关键词: 局域等离激元啁啾脉冲时空演化相干控制时域有限差分Localized Surface Plasmon Chirped Pulse Spatiotemporal Evolution Coherent Control Finite Difference Time Domain

摘要: 等离激元具有独特的物理特性,在许多研究领域得到了重要应用。目前,在微观尺度下等离激元与物质作用动力学演化的相干控制,正广受关注。本文分别模拟了入射光为单色连续光、正啁啾脉冲与负啁啾脉冲时,非对称金纳米十字结构的光学响应。发现当采用单色连续光照射时,纳米结构中热点的空间位置具有很好的稳定性,正啁啾脉冲时能够激发产生两种共振模式,并对等离激元场在不同结构位置的时间演化规律进行了分析。当采用负啁啾脉冲时,两种共振模式的激发顺序相反,实现了对等离激元时空演化的有效调控。该研究对于等离激元纳米器件设计和优化具有重要意义。
Abstract: Surface plasmons have been used in many research fields for the unique physical properties. At present, coherent control of dynamical evolution of surface plasmons and matter on the micro scale is widely concerned. In this paper, the optical response of asymmetric gold cross nanostructure is simulated when the incident light is monochromatic continuous light, positive chirped pulse and negative chirped pulse, respectively. It is found that when the positive chirped pulse is used, two resonance modes can be generated, and the time evolution law of the plasmon field at different positions of the structure is analyzed. To the negative chirped pulse, the excitation sequence of the two resonant modes is opposite, so the plasmon field can be effectively manipulated. This study is of great significance for the design and optimization of plasmonic nano-devices.

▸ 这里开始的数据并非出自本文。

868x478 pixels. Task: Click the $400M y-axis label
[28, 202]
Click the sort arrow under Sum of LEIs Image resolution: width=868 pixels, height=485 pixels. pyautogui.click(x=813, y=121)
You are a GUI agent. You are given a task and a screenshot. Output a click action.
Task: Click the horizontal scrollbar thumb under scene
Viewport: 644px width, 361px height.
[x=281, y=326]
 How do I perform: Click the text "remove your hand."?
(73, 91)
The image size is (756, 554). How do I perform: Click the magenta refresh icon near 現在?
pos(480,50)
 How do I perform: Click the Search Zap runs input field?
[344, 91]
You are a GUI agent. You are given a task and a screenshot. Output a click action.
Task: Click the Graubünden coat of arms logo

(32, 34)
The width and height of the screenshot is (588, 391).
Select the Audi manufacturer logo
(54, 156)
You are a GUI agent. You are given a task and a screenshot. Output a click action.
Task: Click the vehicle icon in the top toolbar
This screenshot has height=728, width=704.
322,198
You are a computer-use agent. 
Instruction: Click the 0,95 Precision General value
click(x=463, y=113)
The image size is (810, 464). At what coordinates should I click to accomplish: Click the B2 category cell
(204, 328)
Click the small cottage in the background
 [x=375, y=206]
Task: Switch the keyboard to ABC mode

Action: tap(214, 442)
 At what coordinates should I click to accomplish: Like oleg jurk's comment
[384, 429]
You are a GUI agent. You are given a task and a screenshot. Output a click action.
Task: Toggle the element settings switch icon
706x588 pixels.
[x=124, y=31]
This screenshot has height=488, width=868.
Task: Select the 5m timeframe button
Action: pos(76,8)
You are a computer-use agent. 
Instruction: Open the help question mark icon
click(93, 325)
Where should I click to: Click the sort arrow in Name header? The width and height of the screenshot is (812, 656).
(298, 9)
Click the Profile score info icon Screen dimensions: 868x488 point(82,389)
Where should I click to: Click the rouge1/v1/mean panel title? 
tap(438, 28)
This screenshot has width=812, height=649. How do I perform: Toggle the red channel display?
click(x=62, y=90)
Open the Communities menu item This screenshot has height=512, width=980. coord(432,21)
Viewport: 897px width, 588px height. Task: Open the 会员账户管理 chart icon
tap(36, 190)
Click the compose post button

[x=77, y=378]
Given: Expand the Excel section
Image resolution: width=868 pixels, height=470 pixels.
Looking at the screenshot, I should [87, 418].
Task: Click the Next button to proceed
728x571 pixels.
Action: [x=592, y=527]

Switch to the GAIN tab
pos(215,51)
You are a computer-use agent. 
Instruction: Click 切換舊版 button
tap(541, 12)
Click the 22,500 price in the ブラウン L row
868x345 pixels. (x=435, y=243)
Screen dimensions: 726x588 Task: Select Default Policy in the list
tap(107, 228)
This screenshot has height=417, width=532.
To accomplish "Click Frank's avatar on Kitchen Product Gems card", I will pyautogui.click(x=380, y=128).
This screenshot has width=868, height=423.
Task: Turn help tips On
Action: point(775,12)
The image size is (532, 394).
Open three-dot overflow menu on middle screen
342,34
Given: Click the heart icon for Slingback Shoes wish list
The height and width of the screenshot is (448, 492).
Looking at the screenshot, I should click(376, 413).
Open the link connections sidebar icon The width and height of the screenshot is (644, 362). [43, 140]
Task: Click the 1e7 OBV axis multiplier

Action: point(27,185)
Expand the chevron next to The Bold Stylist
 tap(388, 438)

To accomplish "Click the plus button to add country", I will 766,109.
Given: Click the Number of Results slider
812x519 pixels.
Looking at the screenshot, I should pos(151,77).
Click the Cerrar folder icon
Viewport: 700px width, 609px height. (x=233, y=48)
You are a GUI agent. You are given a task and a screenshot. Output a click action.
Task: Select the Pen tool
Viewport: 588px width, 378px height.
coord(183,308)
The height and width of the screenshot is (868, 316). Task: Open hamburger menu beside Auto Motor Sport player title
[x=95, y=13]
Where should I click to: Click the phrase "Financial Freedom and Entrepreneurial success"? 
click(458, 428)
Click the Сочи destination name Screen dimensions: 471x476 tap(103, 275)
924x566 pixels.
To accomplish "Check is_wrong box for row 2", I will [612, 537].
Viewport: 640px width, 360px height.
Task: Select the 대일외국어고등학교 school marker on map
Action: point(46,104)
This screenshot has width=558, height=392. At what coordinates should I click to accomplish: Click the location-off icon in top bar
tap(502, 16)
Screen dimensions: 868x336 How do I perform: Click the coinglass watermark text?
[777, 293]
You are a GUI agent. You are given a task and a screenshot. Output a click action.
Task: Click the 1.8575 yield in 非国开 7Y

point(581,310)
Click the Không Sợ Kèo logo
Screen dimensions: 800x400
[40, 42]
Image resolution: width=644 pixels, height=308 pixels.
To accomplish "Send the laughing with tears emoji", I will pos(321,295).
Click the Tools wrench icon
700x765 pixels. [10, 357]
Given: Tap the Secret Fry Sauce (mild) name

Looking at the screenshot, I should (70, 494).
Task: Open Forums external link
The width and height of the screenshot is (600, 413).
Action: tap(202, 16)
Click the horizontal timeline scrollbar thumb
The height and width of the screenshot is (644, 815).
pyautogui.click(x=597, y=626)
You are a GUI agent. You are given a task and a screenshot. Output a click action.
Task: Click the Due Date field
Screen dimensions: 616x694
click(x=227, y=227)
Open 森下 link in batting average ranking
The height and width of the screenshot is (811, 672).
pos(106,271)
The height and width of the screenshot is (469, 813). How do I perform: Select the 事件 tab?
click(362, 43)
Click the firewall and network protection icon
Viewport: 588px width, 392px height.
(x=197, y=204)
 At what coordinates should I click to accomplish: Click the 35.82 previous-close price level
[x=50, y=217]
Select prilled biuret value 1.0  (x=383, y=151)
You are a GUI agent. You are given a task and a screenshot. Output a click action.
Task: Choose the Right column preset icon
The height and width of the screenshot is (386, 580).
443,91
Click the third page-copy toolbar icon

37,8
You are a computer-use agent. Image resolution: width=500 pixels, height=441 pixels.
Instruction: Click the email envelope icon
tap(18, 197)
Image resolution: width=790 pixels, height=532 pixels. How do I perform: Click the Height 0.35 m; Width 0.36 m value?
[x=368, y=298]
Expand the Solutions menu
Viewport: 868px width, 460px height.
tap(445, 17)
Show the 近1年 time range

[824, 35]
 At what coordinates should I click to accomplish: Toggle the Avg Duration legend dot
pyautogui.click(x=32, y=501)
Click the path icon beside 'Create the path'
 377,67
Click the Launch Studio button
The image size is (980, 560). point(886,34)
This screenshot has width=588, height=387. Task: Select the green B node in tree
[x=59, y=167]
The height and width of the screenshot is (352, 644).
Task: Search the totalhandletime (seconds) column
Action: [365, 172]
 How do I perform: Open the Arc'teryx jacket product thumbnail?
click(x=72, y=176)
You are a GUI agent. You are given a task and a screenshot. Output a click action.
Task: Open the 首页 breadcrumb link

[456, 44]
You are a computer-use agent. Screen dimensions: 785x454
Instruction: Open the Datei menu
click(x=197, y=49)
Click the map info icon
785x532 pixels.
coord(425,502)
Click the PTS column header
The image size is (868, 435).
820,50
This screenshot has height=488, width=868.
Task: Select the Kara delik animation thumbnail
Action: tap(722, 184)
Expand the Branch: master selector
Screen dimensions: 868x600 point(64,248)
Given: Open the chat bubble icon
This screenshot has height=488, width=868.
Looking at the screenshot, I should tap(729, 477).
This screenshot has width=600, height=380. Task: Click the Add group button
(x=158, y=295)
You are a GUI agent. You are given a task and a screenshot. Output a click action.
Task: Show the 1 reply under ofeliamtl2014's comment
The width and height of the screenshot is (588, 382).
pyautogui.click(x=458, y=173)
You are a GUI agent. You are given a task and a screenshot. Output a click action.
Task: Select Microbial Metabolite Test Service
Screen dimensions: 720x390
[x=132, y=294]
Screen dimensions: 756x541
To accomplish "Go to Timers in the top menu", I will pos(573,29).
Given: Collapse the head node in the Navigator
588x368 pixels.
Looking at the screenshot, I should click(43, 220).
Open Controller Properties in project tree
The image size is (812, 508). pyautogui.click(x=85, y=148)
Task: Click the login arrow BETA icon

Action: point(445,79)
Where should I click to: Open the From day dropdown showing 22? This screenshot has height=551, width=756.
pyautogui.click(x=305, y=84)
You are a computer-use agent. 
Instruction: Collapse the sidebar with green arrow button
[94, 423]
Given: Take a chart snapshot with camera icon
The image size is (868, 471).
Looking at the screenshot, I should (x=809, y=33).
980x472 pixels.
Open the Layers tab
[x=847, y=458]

文章引用: 宋寒冰, 雷建国, 季博宇, 郎鹏, 林景全. 局域表面等离激元场时空演化的相干控制[J]. 应用物理, 2019, 9(11): 442-448. https://doi.org/10.12677/APP.2019.911054

1. 引言

随着科技的不断进步发展,人们对器件小型化以及集成化有了更高的追求,表面等离激元(Surface plasmon, SP)由于其独特的性质,能够突破衍射极限,在纳米尺度上操控光子。在光电子器件、太阳能电池、生物/化学传感器以及光电探测等领域具有极大的应用前景 [1] - [8]。而热点位置的时空调控是等离激元在各个领域中应用的关键因素,因此等离激元的相干控制受到人们广泛的关注 [8] - [16]。在之前的研究中人们发现相位调制能够实现对等离激元时空演化的有效调控,与偏振、波长等其他调控手段相比,相位调制能够在时域上对热点位置进行灵活调控。2002年Stockman首次从理论上研究了相位调制对V形纳米结构近场演化的影响 [17]:仅通过对脉冲的相位调制,可以实现将局域场集中到V形纳米结构的顶点处,证明了相位调制可在纳米系统中实现能量的局域化。随后,Lee T. W.通过FDTD方法的计算表明利用啁啾脉冲的特性可以控制金属表面附近热点的时空行为,产生违反直觉的负群速度 [18]。此外,Harada T.证明了对于具有不同纵横比的Au纳米十字结构,局域等离激元的激发序列可以通过光谱范围很宽的啁啾飞秒激光脉冲和偏振共同来调控 [19]。2016年,Manuilovich对比了入射脉冲为正啁啾脉冲、负啁啾脉冲、与无啁啾脉冲时,锥形结构尖端附近的近场增强,发现具有负初始啁啾的脉冲照射下,尖端附近得到更大的近场增强 [20]。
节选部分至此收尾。